Words fail: A decent education needn’t be rocket science


Words fail: A decent education needn’t be rocket science

There is no point in the politicking, the shouting, the planning, the hedging – if children cannot read or add


“When the generation that survived the war is no longer with us, we’ll find out whether we have learned from history.”
It wasn’t quite Cassandra wailing from the ramparts, but German Chancellor Angela Merkel’s statement on Friday certainly sent a chill through the wires, echoing the sentiment, ascribed to everyone from George Santayana to Winston Churchill, that those who fail to remember the past are doomed to repeat it.
It is an idea that exerts a strong pull on the modern psyche. As everything goes faster and more shallowly, knowledge of the past feels like an anchor. Context brings relief. Even in anti-intellectual South Africa we are toying with the idea of making History compulsory until matric.
I enjoy a historical tome as much as the next pedant, but I must confess that I’m not convinced of its doom-averting powers. Of course I’m not suggesting that we shouldn’t read about history. But how about we first, you know, read? I mean, yes, let’s explore the past and see how events add up to our current circumstances, but what’s say we first explore some basic arithmetic and just learn to add?
This is not to dismiss the warnings of Merkel et al. I agree that those who do not learn from history are doomed to repeat it. But how about, before we worry about the past and the future, we just get the present half-right? Because I’d bet folding money that the reason we endlessly repeat history’s bloody failures isn’t because we don’t study history.

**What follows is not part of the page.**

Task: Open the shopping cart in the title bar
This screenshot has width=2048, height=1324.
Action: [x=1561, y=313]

It’s because we don’t study anything.Right now, South Africa is grappling with its future by wrestling with its past. There is talk of a New Dawn, some way off in the future, being delayed by forces that want to drag us back into the recent past. We are discussing how our descendants will own land, a problem greatly complicated by how some of our ancestors owned – and, in some cases, hijacked – land. We continue to ping between the past and the future, between history and potential, all the while refusing to confront the fatal flaw in all the talk and planning: the very present, very current catastrophe we call education.
If that felt like a jarring segue into an unlikely topic, you’re not wrong. Education hasn’t been in the news. Because, of course, education is only in the news twice a year: when the matrics start to write their exams, and when the results of those exams are released. Only during those short weeks do we get alarmed about how few Grade 1s make it to Grade 12, about pass marks being lowered to absurd levels, and about the future prospects of the children being thrown into the meat grinder that is our education system.

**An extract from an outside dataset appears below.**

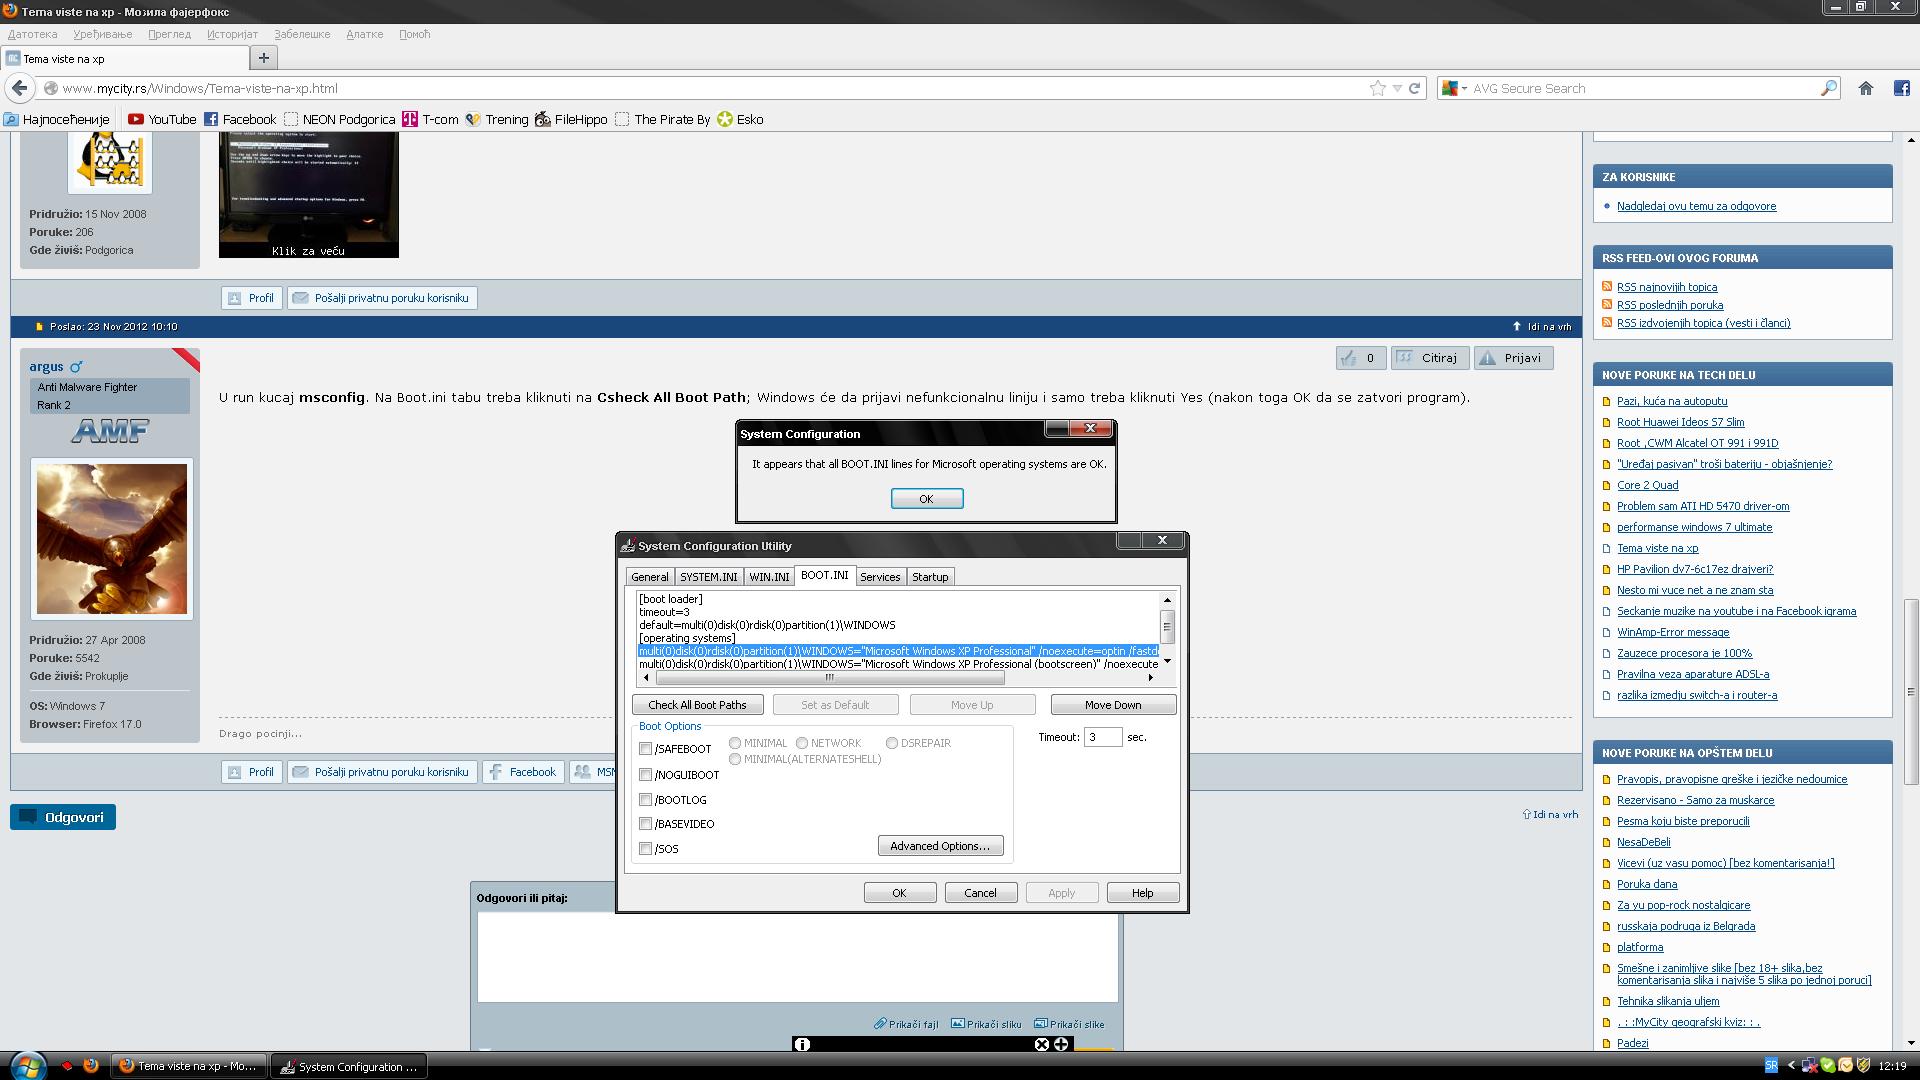Tick the /BOOTLOG checkbox
This screenshot has width=1920, height=1080.
coord(646,800)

Which is why I don’t blame anyone for not having given education a second thought for ages. For God’s sake, it’s only July: it’s still three or four months before we start remembering that the entire thing is monumentally screwed. And I really wouldn’t have brought it up now, what with it being July and all, except that, as we try to figure out how the New Dawn is going, it might be worth remembering a few little facts.The first is that teachers’ union Sadtu – a militant opponent of enforcing teaching standards and resolute and tireless foe of education in this country – is still effectively in charge. The second is that this union – one of the chief perpetrators of an immense crime against South Africa’s children – is besties with Cyril Ramaphosa.
Indeed, just last year he lauded this factory of poverty and hopelessness as a “great and powerful” union that was “militant, progressive and revolutionary”. In return, when Ramaphosa took power, Sadtu was quick to congratulate him, its official praise-poem including the radical suggestion that the “issue of development of teachers and reopening of colleges of education is something we should continue to ponder on as education remains our apex priority”. Continue to ponder… Yes, if only there were some way to know if we should train more and better teachers?
All of which brings us to the immediate present.
Right now South Africa is resounding with R-words: Ramaphosa, restitution, recovery. But until the Three Rs are put at the top of that list, none of those really matter.
There is no point arguing about job creation if we are only training children to keep seats warm long enough for robots to replace them. There is no point debating ownership of land if nobody has the skills to make the land productive. There is no point in any of it – the politicking, the shouting, the planning, the hedging – if children cannot read or add.
It’s not rocket science. It’s Grade R.